Page text |
[start]
I have a function below that I have to find its roots using bisection method. I want the for loop to stop on the point where relative error is lower than %0.05. I couldn't understand how I can define n.
f=@(x) log(x)-cos(x)-exp(-x);
x1=1;
x2=2;
xmid=(x1+x2)/2
for i=1:n;
if (f(xmid)*f(x2))<0
x1=xmid;
else
x2=xmid;
end
xmid=(x1+x2)/2;
end
fprintf('The root is: %3.8g\n',xmid)

Risposta accettata

Mohammed Hamaidi
Mohammed Hamaidi il 17 Mar 2022
Modificato: Mohammed Hamaidi il 18 Mar 2022
Hi
Just use "while" loop with your condition as follows:
f=@(x) log(x)-cos(x)-exp(-x);
x1=1;
x2=2;
xmid=(x1+x2)/2;
while (x2-x1)>0.0005
if (f(xmid)*f(x2))<0
x1=xmid;
else
x2=xmid;
end
xmid=(x1+x2)/2;
end
fprintf('The root is: %3.8g\n',xmid)
[end]
What you have to do |
Answer these questions from the forum thread on the bisection method:
(a) Which variable could the asker not work out how to define?
(b) What starting values does the code give to x1 and x2?
(c) What condition does the reply place on its while loop?
The listing that follows has no connection to the forum thread above.

Supplied records |
[start]
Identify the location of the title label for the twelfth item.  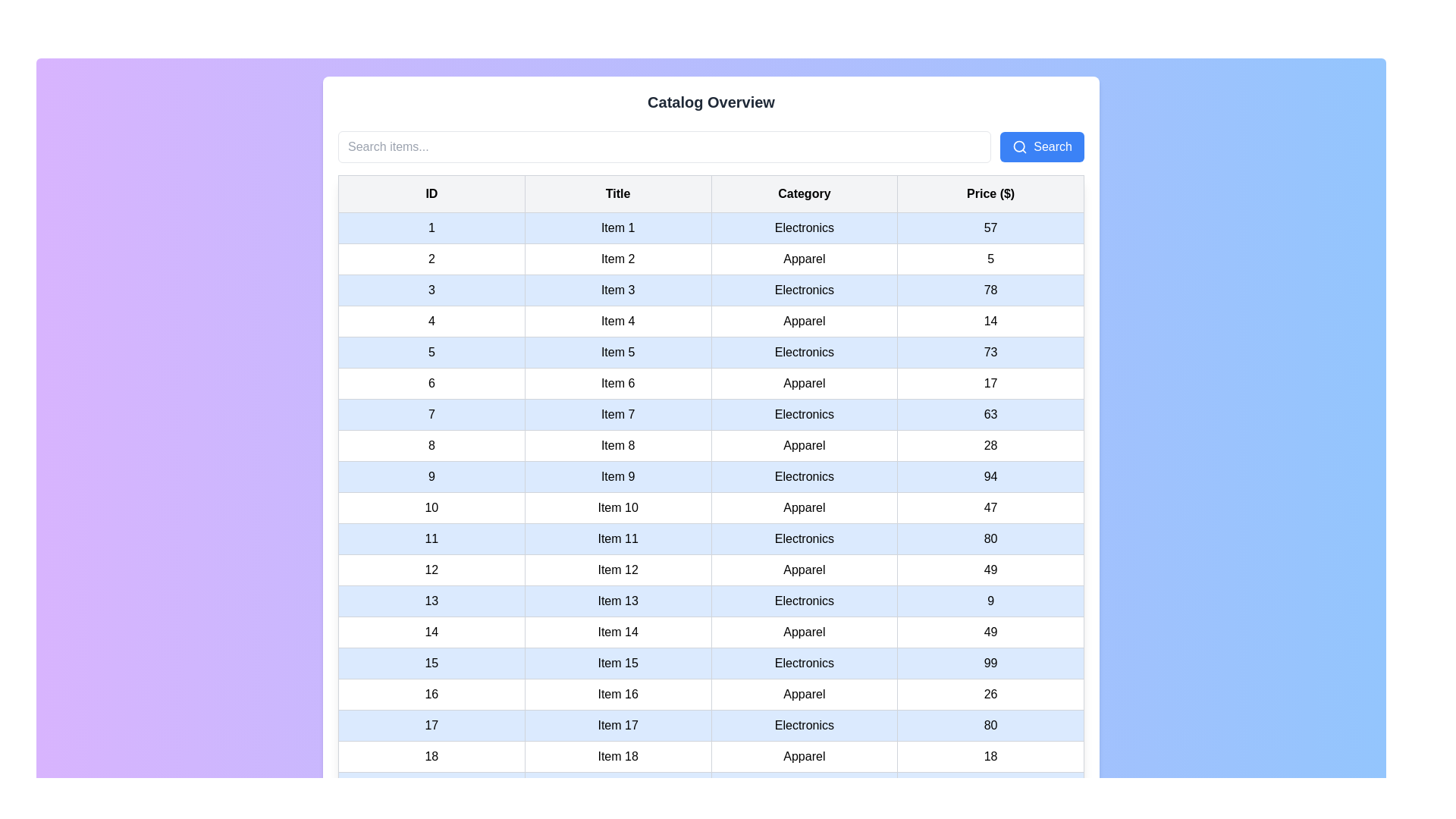
(618, 570).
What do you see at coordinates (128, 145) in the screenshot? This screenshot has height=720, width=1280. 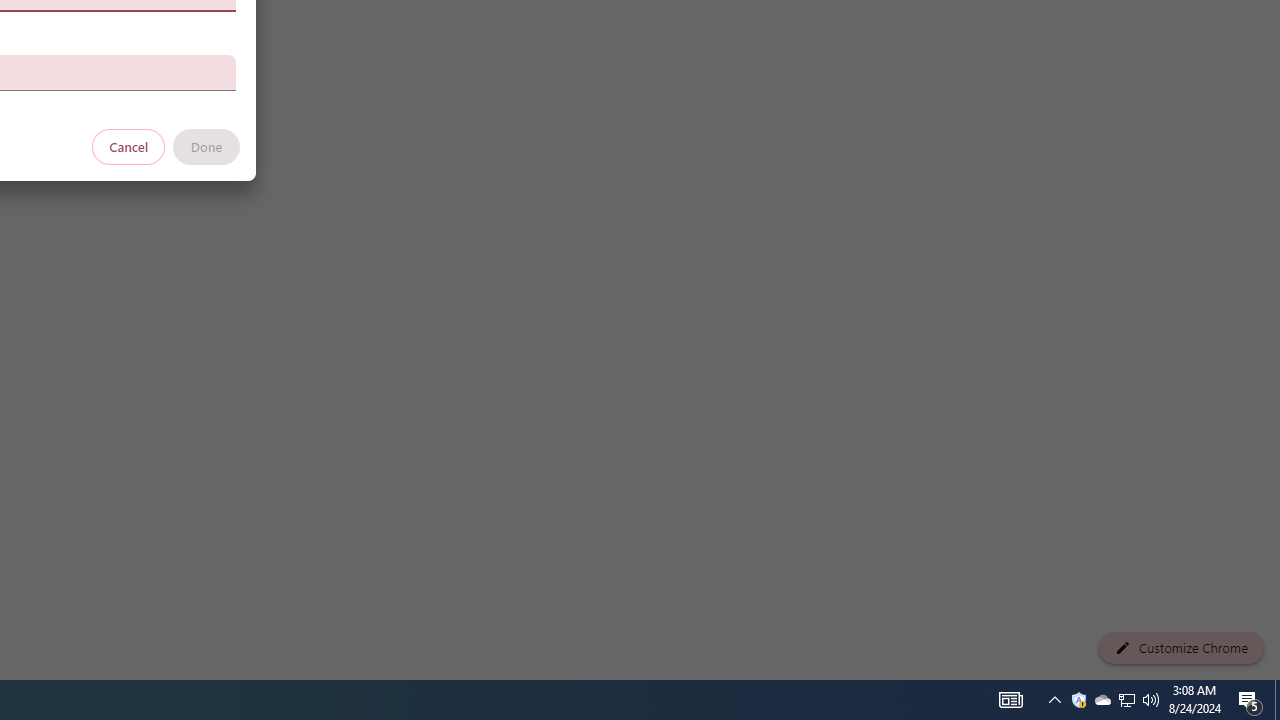 I see `'Cancel'` at bounding box center [128, 145].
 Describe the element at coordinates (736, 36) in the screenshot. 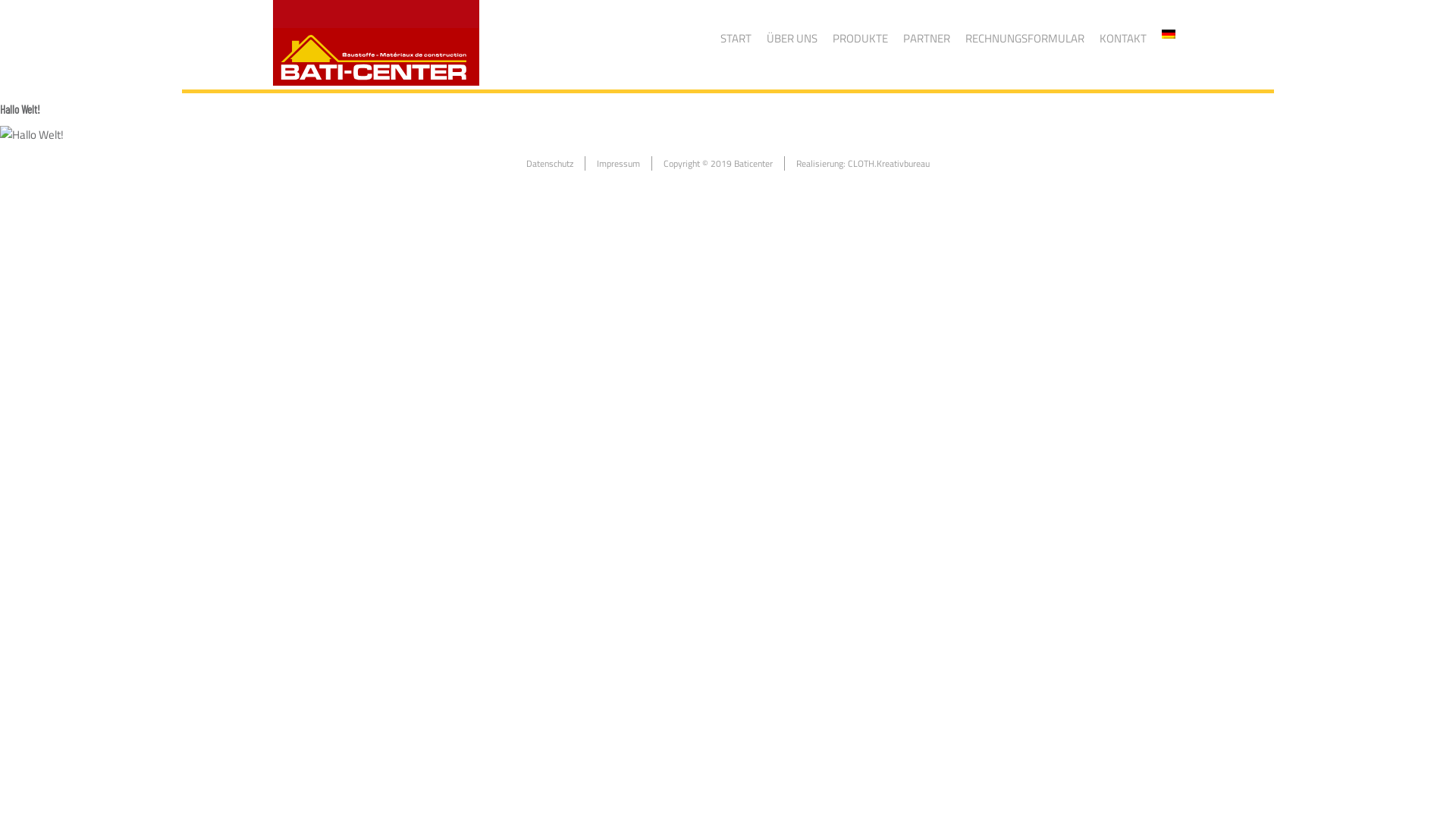

I see `'START'` at that location.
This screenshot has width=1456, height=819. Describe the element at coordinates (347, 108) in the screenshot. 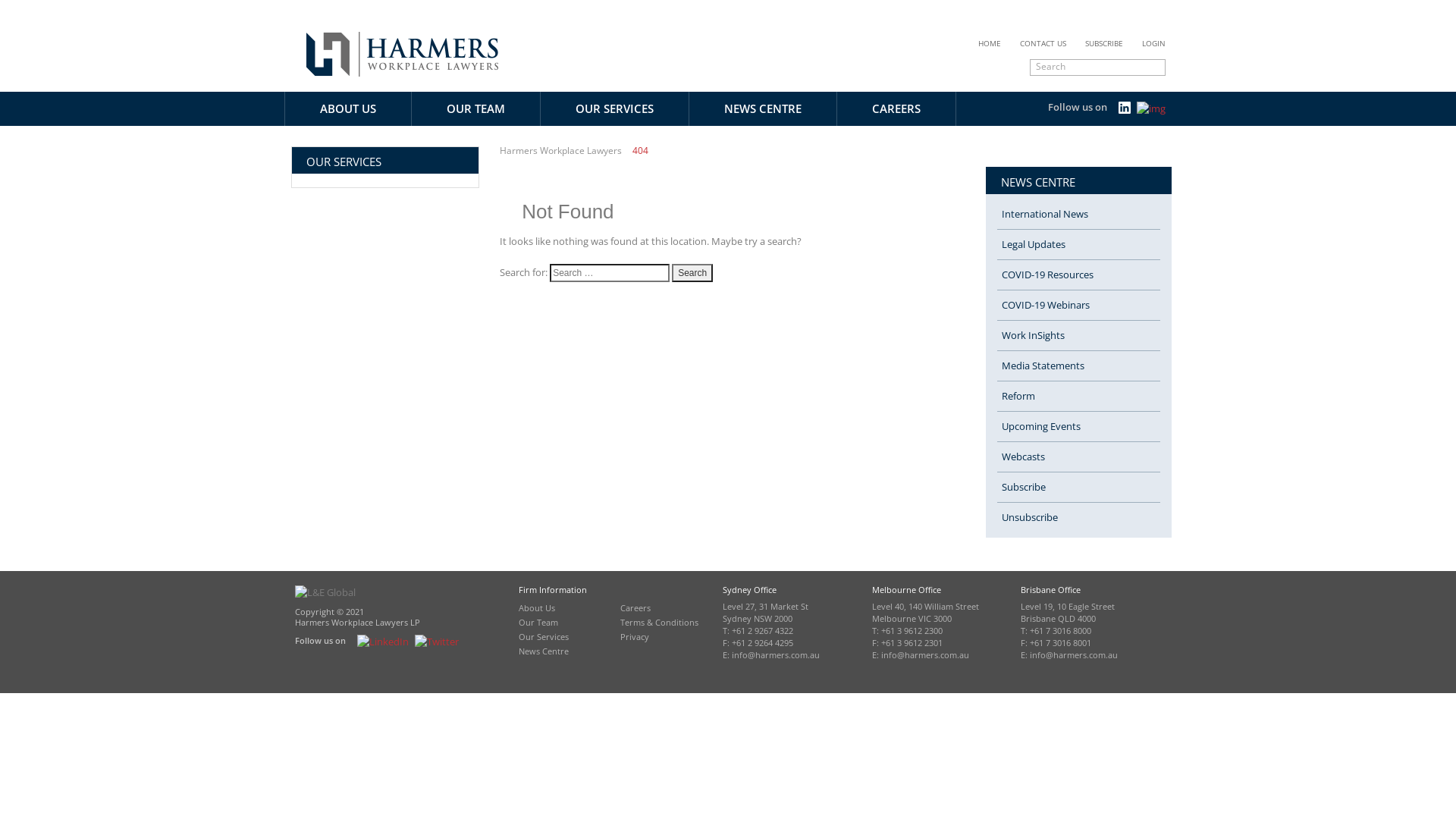

I see `'ABOUT US'` at that location.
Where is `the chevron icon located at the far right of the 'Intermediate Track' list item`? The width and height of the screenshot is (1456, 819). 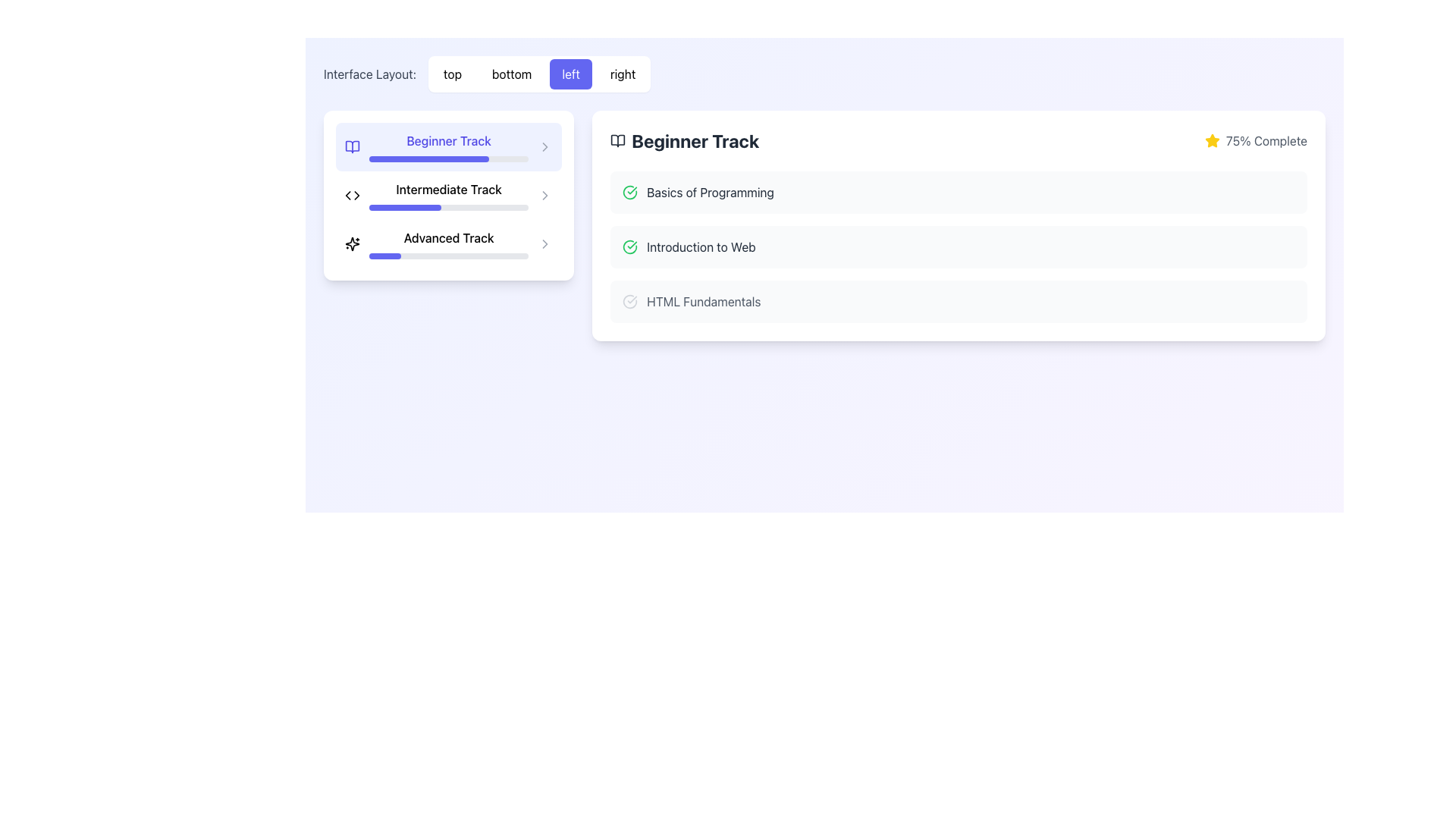 the chevron icon located at the far right of the 'Intermediate Track' list item is located at coordinates (545, 195).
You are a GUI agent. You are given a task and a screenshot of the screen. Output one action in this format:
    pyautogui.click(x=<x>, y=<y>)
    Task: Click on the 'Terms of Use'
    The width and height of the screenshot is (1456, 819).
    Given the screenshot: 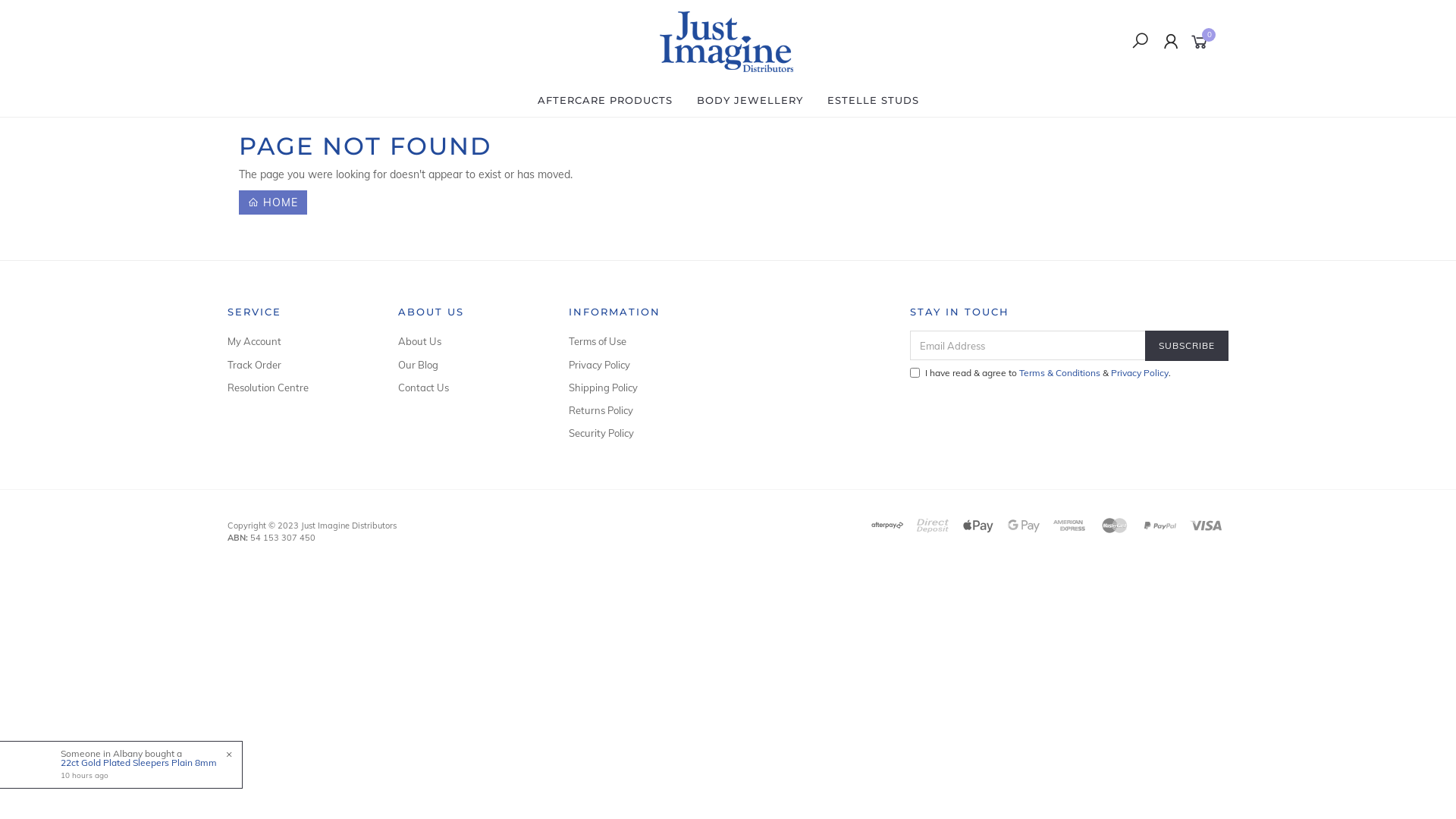 What is the action you would take?
    pyautogui.click(x=637, y=341)
    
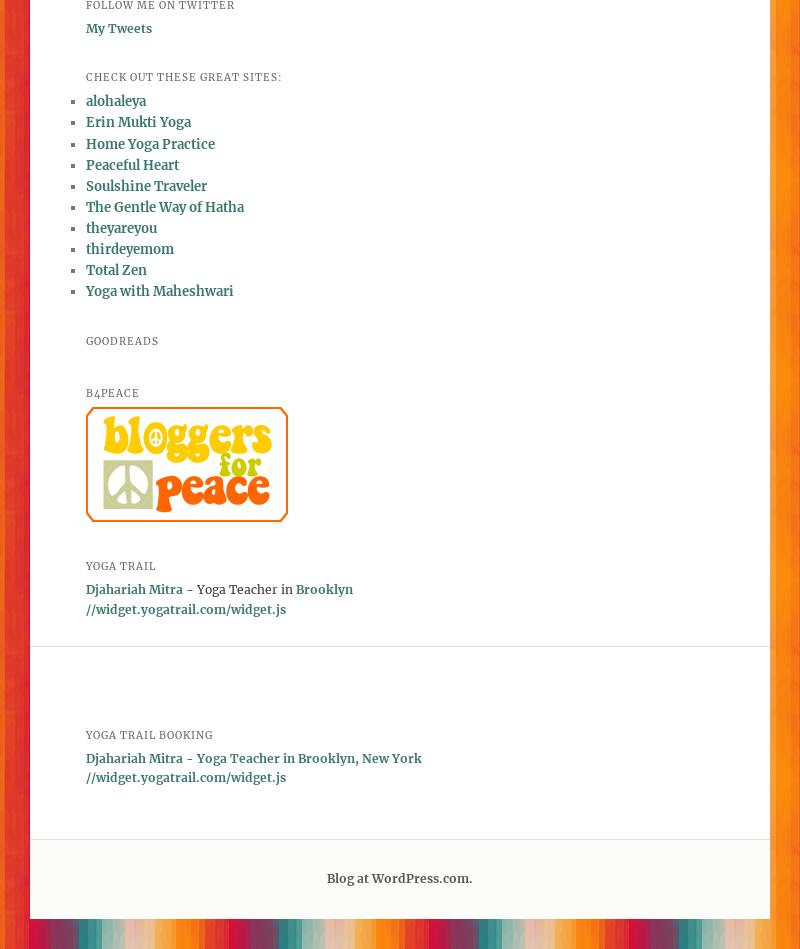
[end]
The completed task |
(a) n
(b) x1 is 1 and x2 is 2.
(c) (x2-x1)>0.0005